◆ Your objective:
All that is wanted is the exact text of each line from the one with "This screenshot has width=932, height=386." to the close of the listing, ends included.

#####

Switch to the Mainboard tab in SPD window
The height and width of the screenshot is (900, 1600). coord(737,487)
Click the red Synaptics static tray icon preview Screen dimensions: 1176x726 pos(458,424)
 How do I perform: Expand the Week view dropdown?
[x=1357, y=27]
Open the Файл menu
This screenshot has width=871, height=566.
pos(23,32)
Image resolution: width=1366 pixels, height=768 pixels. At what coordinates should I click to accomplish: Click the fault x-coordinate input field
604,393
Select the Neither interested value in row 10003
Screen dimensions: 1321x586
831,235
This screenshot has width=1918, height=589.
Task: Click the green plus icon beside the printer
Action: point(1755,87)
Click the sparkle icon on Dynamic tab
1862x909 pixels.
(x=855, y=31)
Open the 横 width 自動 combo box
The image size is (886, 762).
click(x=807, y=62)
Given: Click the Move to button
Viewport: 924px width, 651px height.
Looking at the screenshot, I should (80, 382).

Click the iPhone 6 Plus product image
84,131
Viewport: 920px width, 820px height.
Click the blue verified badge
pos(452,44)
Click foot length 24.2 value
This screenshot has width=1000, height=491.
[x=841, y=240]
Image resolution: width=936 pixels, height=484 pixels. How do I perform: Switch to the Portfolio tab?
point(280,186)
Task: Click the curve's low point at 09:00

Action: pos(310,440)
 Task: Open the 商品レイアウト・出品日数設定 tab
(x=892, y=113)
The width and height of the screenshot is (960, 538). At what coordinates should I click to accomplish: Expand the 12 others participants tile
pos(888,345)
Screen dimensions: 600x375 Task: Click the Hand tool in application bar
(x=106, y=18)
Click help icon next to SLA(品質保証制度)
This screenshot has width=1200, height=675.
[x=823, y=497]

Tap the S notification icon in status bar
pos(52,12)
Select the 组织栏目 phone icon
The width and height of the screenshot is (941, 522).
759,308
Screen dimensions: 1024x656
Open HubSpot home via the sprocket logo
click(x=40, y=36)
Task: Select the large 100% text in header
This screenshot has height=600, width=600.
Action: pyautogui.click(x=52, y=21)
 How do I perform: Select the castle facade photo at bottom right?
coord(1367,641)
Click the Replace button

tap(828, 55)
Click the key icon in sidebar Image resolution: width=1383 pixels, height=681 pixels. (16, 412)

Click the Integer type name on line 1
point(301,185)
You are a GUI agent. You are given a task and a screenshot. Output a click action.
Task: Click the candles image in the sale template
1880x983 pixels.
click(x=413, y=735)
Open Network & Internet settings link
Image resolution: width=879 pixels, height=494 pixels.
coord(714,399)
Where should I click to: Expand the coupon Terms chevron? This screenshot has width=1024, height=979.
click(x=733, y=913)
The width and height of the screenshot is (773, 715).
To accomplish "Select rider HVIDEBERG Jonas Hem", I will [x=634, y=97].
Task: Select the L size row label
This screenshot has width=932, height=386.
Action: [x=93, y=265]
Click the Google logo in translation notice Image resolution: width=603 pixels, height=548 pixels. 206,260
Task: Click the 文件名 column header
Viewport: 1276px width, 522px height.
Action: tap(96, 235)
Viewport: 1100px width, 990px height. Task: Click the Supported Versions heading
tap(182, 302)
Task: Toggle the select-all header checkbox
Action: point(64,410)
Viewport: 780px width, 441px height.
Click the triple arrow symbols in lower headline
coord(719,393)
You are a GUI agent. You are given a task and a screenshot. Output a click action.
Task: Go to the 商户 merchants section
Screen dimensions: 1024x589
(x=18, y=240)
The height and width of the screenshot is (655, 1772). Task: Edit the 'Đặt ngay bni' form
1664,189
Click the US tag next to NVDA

#####

◆ Result of this exercise:
This screenshot has width=932, height=386.
Action: [x=93, y=265]
Click the Google logo in translation notice Image resolution: width=603 pixels, height=548 pixels. 206,260
Task: Click the 文件名 column header
Viewport: 1276px width, 522px height.
Action: tap(96, 235)
Viewport: 1100px width, 990px height. Task: Click the Supported Versions heading
tap(182, 302)
Task: Toggle the select-all header checkbox
Action: point(64,410)
Viewport: 780px width, 441px height.
Click the triple arrow symbols in lower headline
coord(719,393)
You are a GUI agent. You are given a task and a screenshot. Output a click action.
Task: Go to the 商户 merchants section
Screen dimensions: 1024x589
(x=18, y=240)
The height and width of the screenshot is (655, 1772). Task: Edit the 'Đặt ngay bni' form
1664,189
Click the US tag next to NVDA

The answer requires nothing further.